RALEIGH, North Carolina — Healthcare advocates released a report Thursday detailing the effect of North Carolina's healthcare coverage gap on children, and held six demonstrations in cities across the state calling on the governor to expand Medicaid.
According to the report by Georgetown University's Center for Children and Families, more than one-quarter of North Carolinians eligible for expanded Medicaid enrollment under the Affordable Care Act are parents. There are 144,000 uninsured children in North Carolina, the report said.
Republicans in the General Assembly are adamant that any expansion of the state's Medicaid rolls must come after an overhaul of the system. After a Supreme Court decision upholding a portion of the 2010 healthcare law came in June, Gov. Pat McCrory said he was in negotiations with leaders in Washington to obtain waivers to use federal funding for a state-specific plan to expand Medicaid.
About thirty protesters in front of the old Capitol building — where the governor's offices are located — demanded on Thursday that McCrory release his plan, while highlighting their concerns based on the Georgetown report's findings.

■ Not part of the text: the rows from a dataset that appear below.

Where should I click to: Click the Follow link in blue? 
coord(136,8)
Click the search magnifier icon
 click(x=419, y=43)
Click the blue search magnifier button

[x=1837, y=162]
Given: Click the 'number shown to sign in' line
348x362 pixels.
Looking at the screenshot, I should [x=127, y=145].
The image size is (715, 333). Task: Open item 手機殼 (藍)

Other demonstrations pushing to expand healthcare coverage took place Thursday in Asheville, Charlotte, Fayetteville, Greensboro and Greenville.
Peter Morris, a Wake County pediatrician who spoke at the rally, told a reporter later the issue is rooted less in the state's coverage of children, but with parents who are ineligible for Medicaid and do not sign up their children.
"We actually have really good coverage, what we have is about 90,000 kids that are eligible for that coverage and don't enroll for whatever reason," Morris said. "Parents who are insured are more likely to insure their children."